The Organizing Committee of Argentina's Gay Pride March issued a statement on its social media condemning recent statements from Worship Secretary Francisco Sánchez while accompanying President Javier Milei on his Spanish tour which included a stop at a get-together of far-right political forces hosted by Vox and where the South American leader delivered a speech that resulted in Madrid's Socialist administration pulling its ambassador from Buenos Aires.

Sánchez “wielded a speech full of anachronistic, discriminatory. and highly retrograde ideas,” the Committee said. These ideas “directly attack our acquired rights such as equal marriage, the right to legal, safe and free abortion and even divorce, a right achieved in 1987” which the Libertarian government official said he wanted to be repealed.

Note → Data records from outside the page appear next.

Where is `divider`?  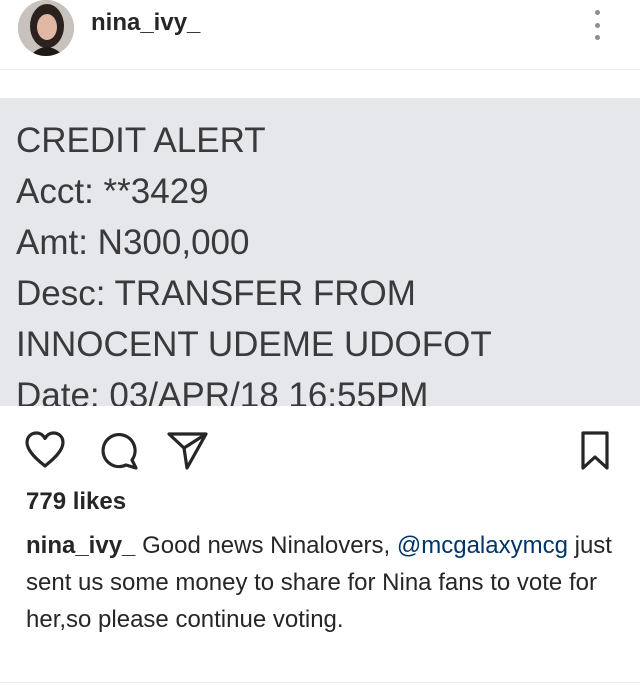
divider is located at coordinates (320, 682).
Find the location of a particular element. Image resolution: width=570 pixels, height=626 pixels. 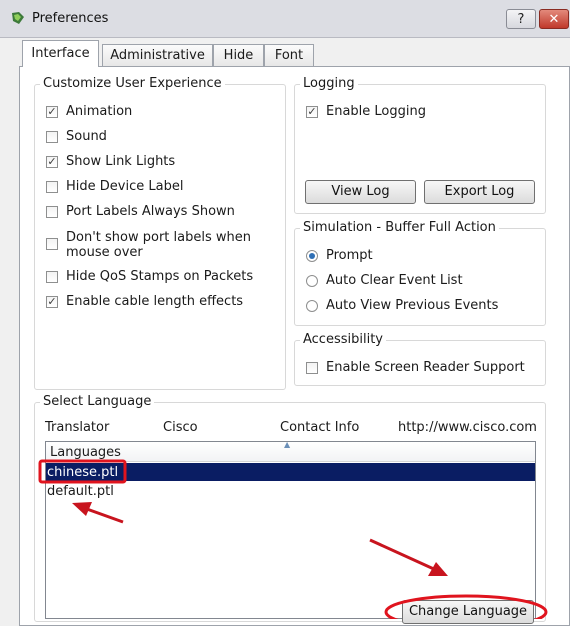

annotation-box is located at coordinates (82, 472).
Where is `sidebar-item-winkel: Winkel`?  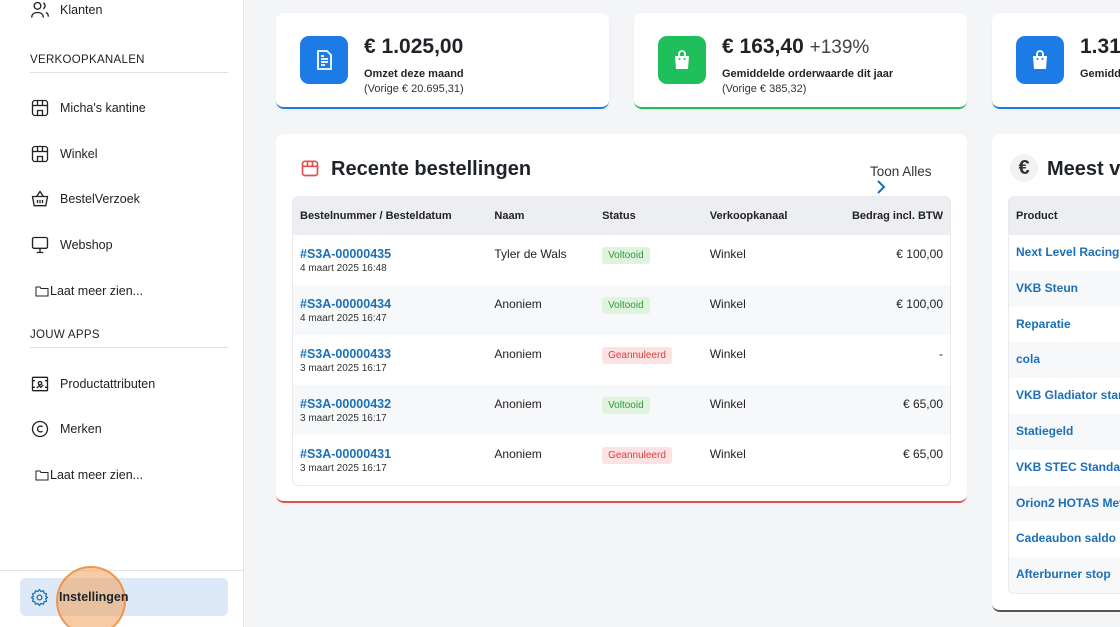
sidebar-item-winkel: Winkel is located at coordinates (64, 154).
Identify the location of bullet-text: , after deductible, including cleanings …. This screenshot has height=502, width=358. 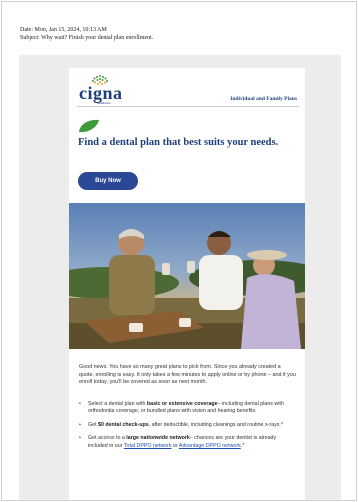
(216, 424).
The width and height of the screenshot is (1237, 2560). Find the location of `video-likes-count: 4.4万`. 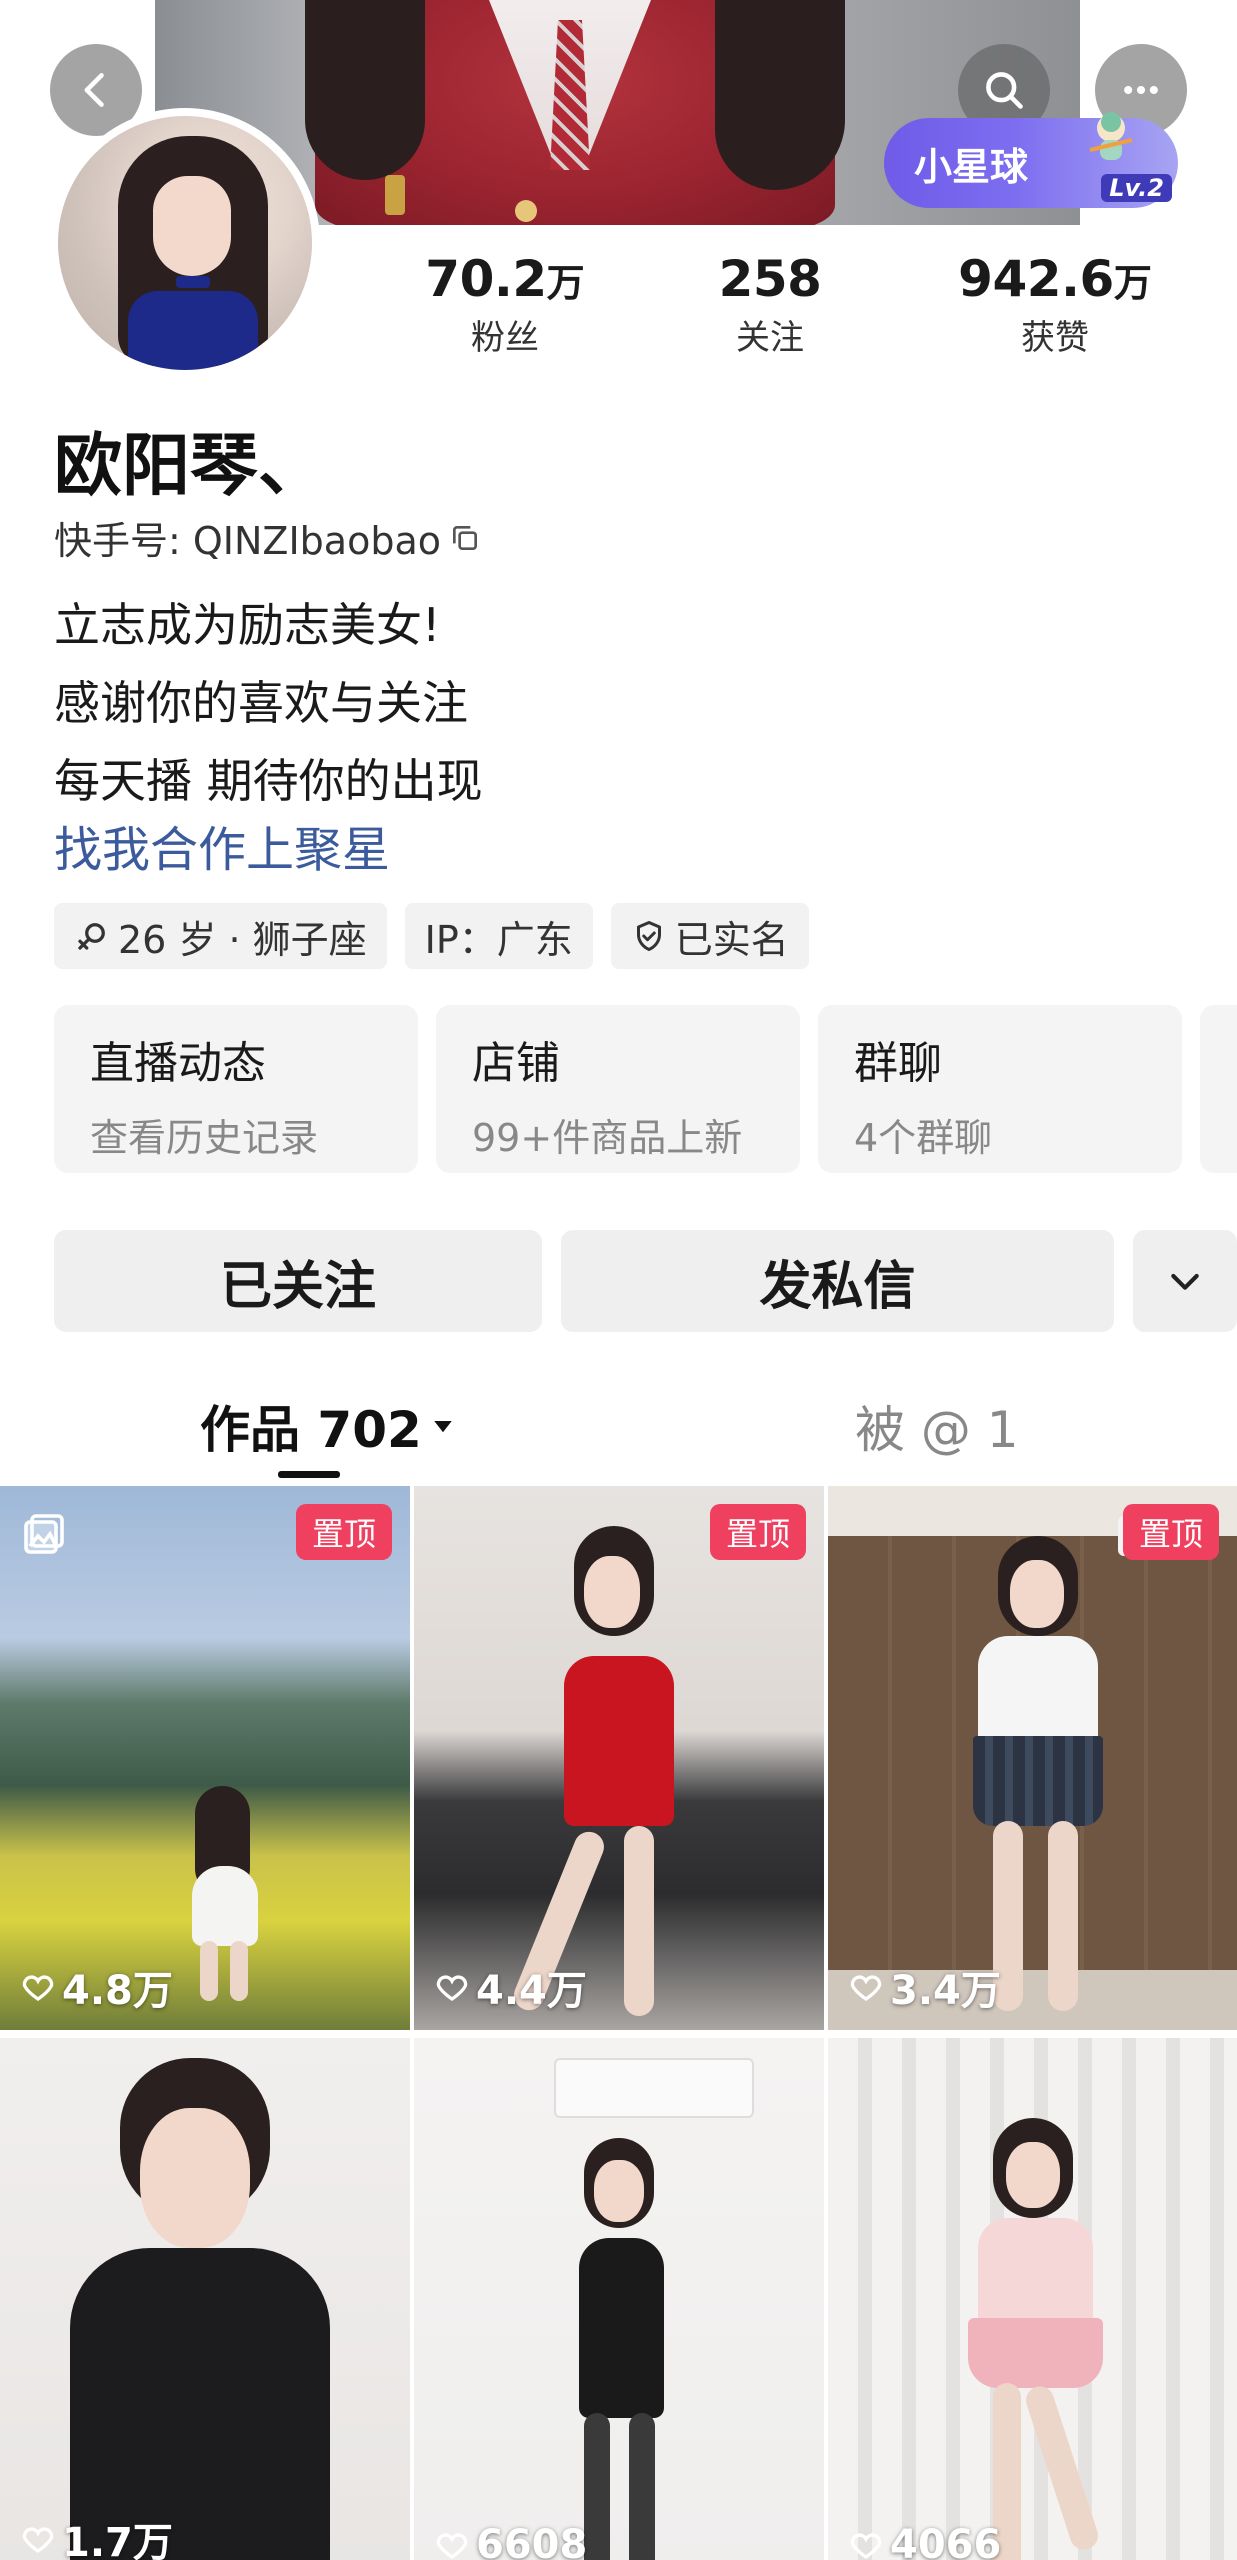

video-likes-count: 4.4万 is located at coordinates (532, 1991).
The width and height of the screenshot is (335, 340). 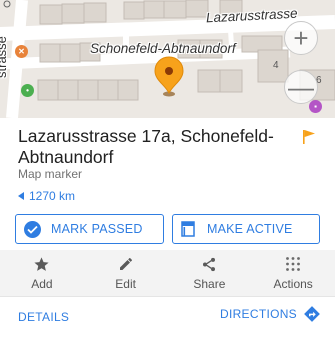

These remarks resulted in Presidential Spokesman Manuel Adorni explaining that Sánchez's expressions were of a “personal nature” and did not respond to the Government's agenda. “This is why we, from the Organizing Committee of the Pride March, request the National Government to ask for the resignation of the Secretary of Worship of the Nation.”

The group said that these statements were “an attack against our rights, but they also promote more hate speeches against our community.” In addition, “official speeches in violent tones against our community foster a climate of contempt towards diversities, which tend to become concrete actions that endanger our integrity.”

The committee also recalled the recent murder of four women of a homosexual sex preference in the Buenos Aires neighborhood of Barracas which was dubbed “a lesbicide” both by gay activists and by the broad Argentine society.

“The hate crimes against Roxana, Pamela, Andrea, and Sofia in Barracas are proof of this. These are not isolated crimes, they respond to the climate of violence that official discourses propitiate,” the group insisted.

As Milei's approval keeps sinking by the hour given the increasing number of people falling into extreme poverty, it remains to be seen how these issues play out during the Buenos Aires Gay Pride on Nov. 4.

Although June is Gay Pride month internationally, not all commemorating events are held on the same date worldwide. Not even in the same month. The Buenos Aires event is usually held in early November from the iconic Plaza de Mayo to the Congress building, marking another anniversary of the 1967 founding of Nuestro Mundo, Argentina's first gay association. The first Buenos Aires LGBT March took place in 1992, bringing together around 300 people.

On the other side, São Paulo held its 28th LGBT+ Pride Parade last Sunday along Avenida Paulista. The event featured numerous drag queens, superheroes, and people donning erotic fetish gear. There were also those wearing rainbow-colored clothing while others preferred yellow and green outfits “to show that the Brazilian flag belongs to all of us, not just one political party,” drag queen Cacau was quoted by Agencia Brasil as saying. “Everyone has the right to wear our colors, and we're not just going to leave it to a specific type of person,” in an implicit reference to what supporters of former President Jair Bolsonaro wear at political rallies.

Chilean LGBT+ groups will hold their event on June 29 to commemorate the 25th anniversary of the decriminalization of homosexuality and revindicate other legal measures while protesting against the National Institute of Statistics (INE) for not including questions about sexual orientation and trans children and adolescents in the 2024 census. The Chilean Army's alleged homophobia is also to be denounced.

Gay Pride Uruguay is scheduled for Sept. 29 in Montevideo. The march is to conclude in the footsteps of the Legislative Palace.

June became LGBTQ Pride Month after the 1969 Stonewall uprising in New York City springboarded the wave standing for the rights of lesbian, gay, bisexual, transgender, and queer people. Although most Pride events are staged this month, many local organizations prefer to stage them on other dates to remember other occasions of similar relevance at a local level.

The 1969 case broke out at the Stonewall Inn, a mafia-run gay bar in Manhattan’s Greenwich Village neighborhood when in the wee hours of June 28, patrons decided to fight back during a police raid.

“We had no idea whether the people who were on their fire escapes, at their windows, or lining the sidewalks were there to cheer us on, or there to harm us,” recalled Ellen Broidy in a recent interview about the June 28, 1970, Christopher Street Liberation Day March, which is now regarded as the first pride event. “[But it was] completely celebratory once we stepped out onto the street and gained courage from each other. It felt like a huge statement about liberation. I've never spoken to anybody who regretted, for an instant, being there.”

Despite the progress achieved since those days, including US President Bill Clinton declaring June in 1999 to be “Gay and Lesbian Pride Month,” new threats shadow the festive activity, such as the possibility of domestic far-right or Islamist terror organizations targeting them. In 2016, a man inspired by IS ideology shot and killed 49 people at Pulse, a gay nightclub in Orlando, Florida. In 2023, three IS sympathizers were arrested for attempting to attack a Pride parade in Vienna, Austria. At least 145 incidents were recorded in the US during Pride Month in 2023.